He made roads in Sudan, too, when he was exiled there in the 1990s, including a new highway from Khartoum to Port Sudan. But he was mostly building his terror network, starting with the guesthouses and weapons he provided in Afghanistan through his maktab al-khidamat (“services office”), then creating al-Qaeda, “the base”. Much of this was done with Abdullah Azzam, his religious mentor; later, the terror-work was directed by Ayman al-Zawahiri and others; but it was he who first recorded, in hundreds of individual files, the details of each eager recruit, the date of arrival, what he had done for the cause. Keenly, he followed the media coverage of the atrocities he inspired, playing the world’s press like a violin when he chose. He built the brand and turned it into a global franchise; his face advertised it, even as he disappeared. If just two fighters held up a piece of cloth with “al-Qaeda” on it, he said proudly, American generals would run to the place in swarms.

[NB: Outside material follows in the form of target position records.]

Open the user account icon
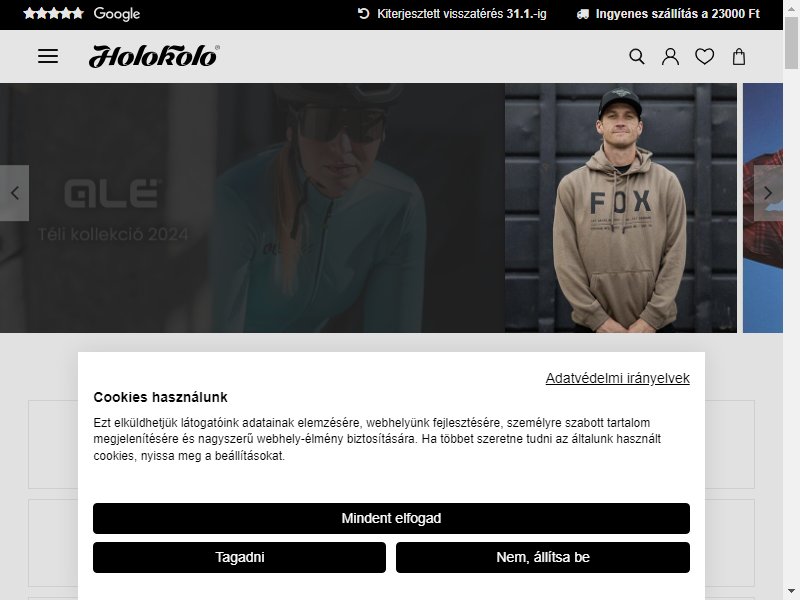Image resolution: width=800 pixels, height=600 pixels. (x=670, y=56)
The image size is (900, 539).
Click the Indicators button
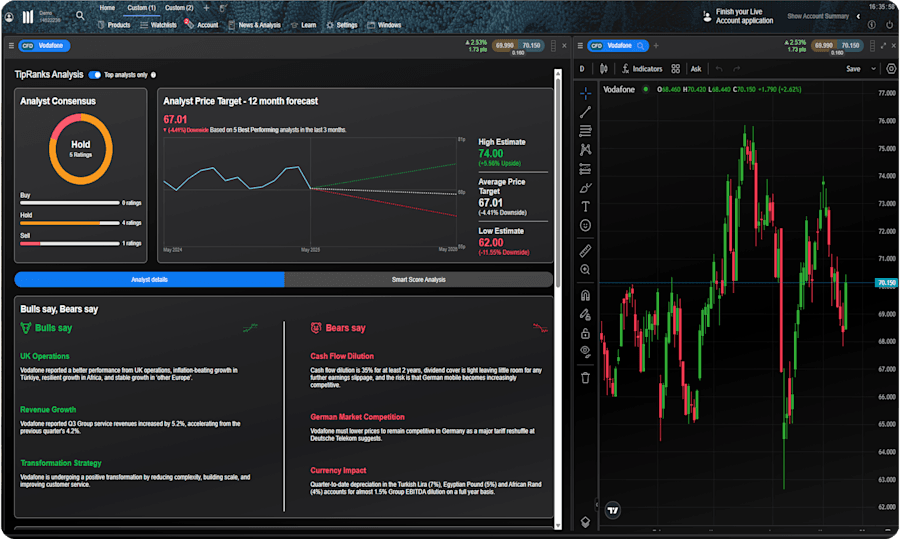point(641,69)
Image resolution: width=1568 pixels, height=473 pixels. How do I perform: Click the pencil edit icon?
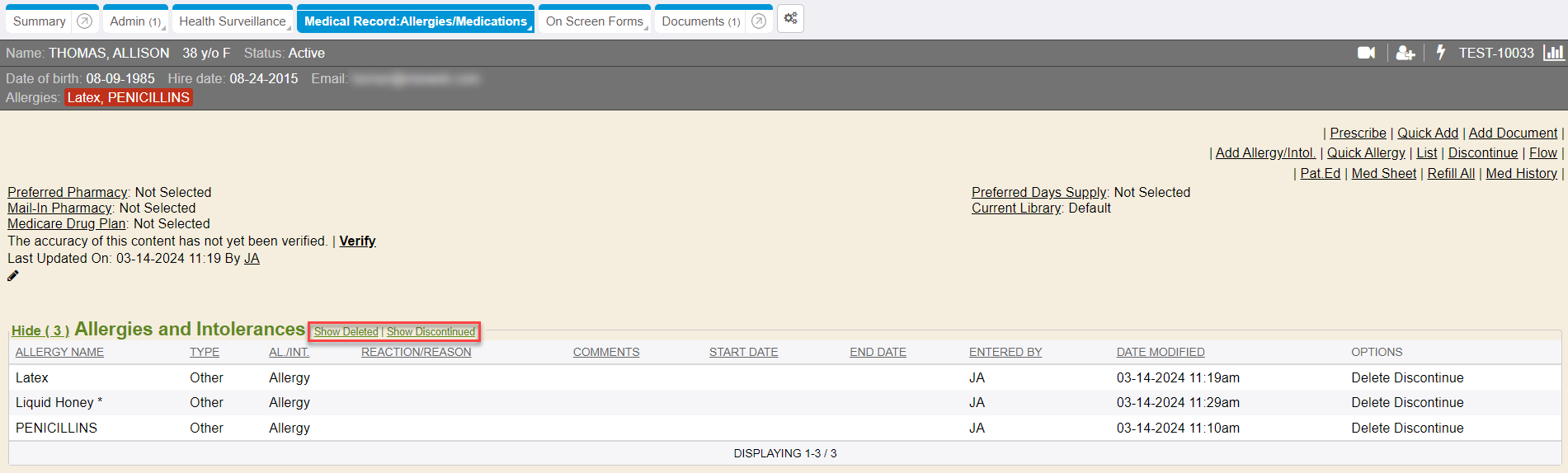point(13,276)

His mind and approach were those of a businessman. The same caution that characterised his fugitive existence in Afghanistan and Pakistan—avoiding phones, the internet, even watches, anything that might be used to track him, slipping from cave to safe house to compound—featured in his investments, which were profitable and practical. No political ideology guided him, though he might lie for hours at night thinking, or read for most of the day. The polite, pious rich boy, who had left university without a degree, became neither an intellectual nor a visionary.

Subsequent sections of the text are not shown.